Wamytan told RNZ Pacific that Paris “must understand once and for all, that New Caledonia is not France”; and that the territory is in a process of decolonisation that the French State must bring to its conclusion.

Roger-Lacan said France “totally recognises” the decolonisation process, and is engaged with it.

However, until the process is achieved, France is New Caledonia’s “administering power”, she said.

“This is international public law.

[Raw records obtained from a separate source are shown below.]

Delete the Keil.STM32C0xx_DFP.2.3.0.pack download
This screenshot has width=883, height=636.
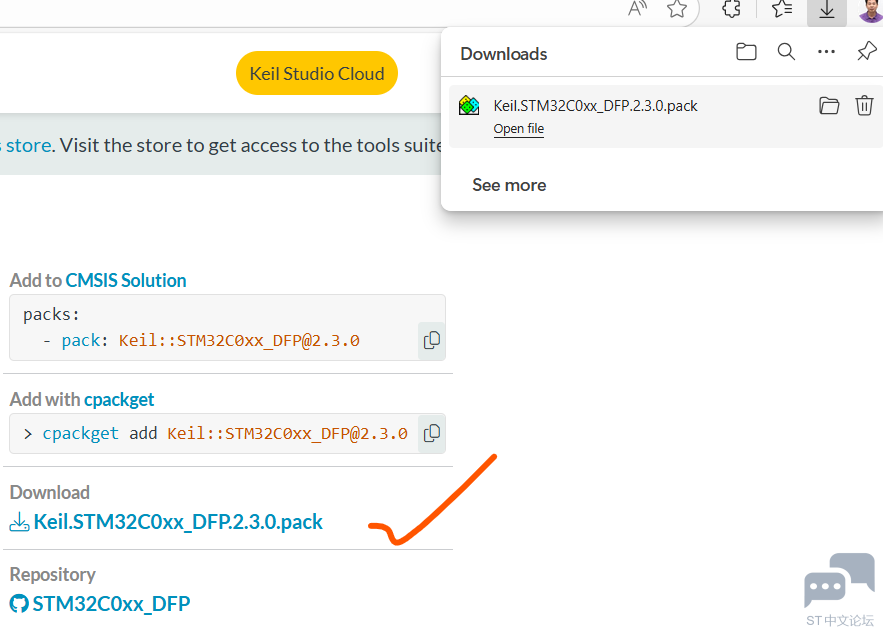pos(864,106)
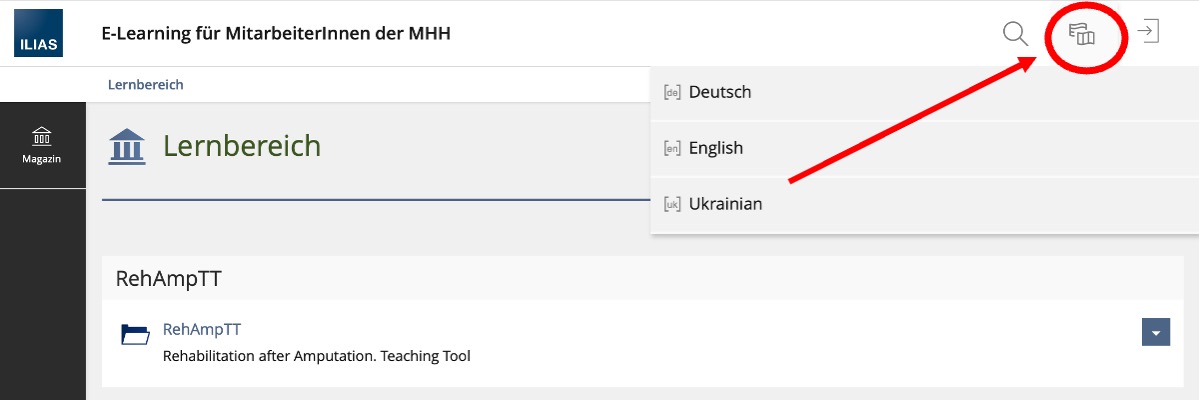The width and height of the screenshot is (1199, 400).
Task: Click the 'Rehabilitation after Amputation' description text
Action: point(316,355)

This is the UN,” she said.

“France is qualified in the UN as an administering power and New Caledonia as an administered territory; nevertheless, it is an administered territory of France.”

Roger-Lacan said Paris has a “totally impartial” stance, “because it implements all the principles of the United Nations of free, fair, transparent democratic processes”

“Free, fair, transparent democratic processes, as agreed by everyone, with the signature of Roch Wamytan in the Noumea agreement, as agreed by everyone in the C24.

“Once there is a resolution in the C24 that will not recognise that there is a balance to be achieved, an impartiality exactly to be achieved by everyone, because Roch Wanytan also needs to be impartial when he speaks.”

“Self determination is a French constitutional principle, and there is no way that anybody in France, in the government, in the French State, will depart from that principle.

“And also, the self determination is a principle that is at the heart of the UN Charter.”

Wamytan also said Paris has “stalled” the process because the Macron government is partial when it comes to the decolonisation process.

“They make the democratic process unfair for indigenous people of Kanaky/New Caledonia, they maintained the third referendum while we were undisposed because of the loss of life and mourning,” he said.

Roger-Lacan disagreed.

“For the referendum, dates were discussed at length,” she said.

“At that time, the covid had been assessed as not being so important so as to prevent people from going out and and voting, and then all of a sudden, they came up with the story of the of the mourning.

“The reason why the argument of Roch Wamytan does not fly is because two months later, the customary Senate had said it was a one-year mourning period – and this one year mourning period, two months later, everyone was out voting at the national elections.

“There is a lack of consistency there,” she said.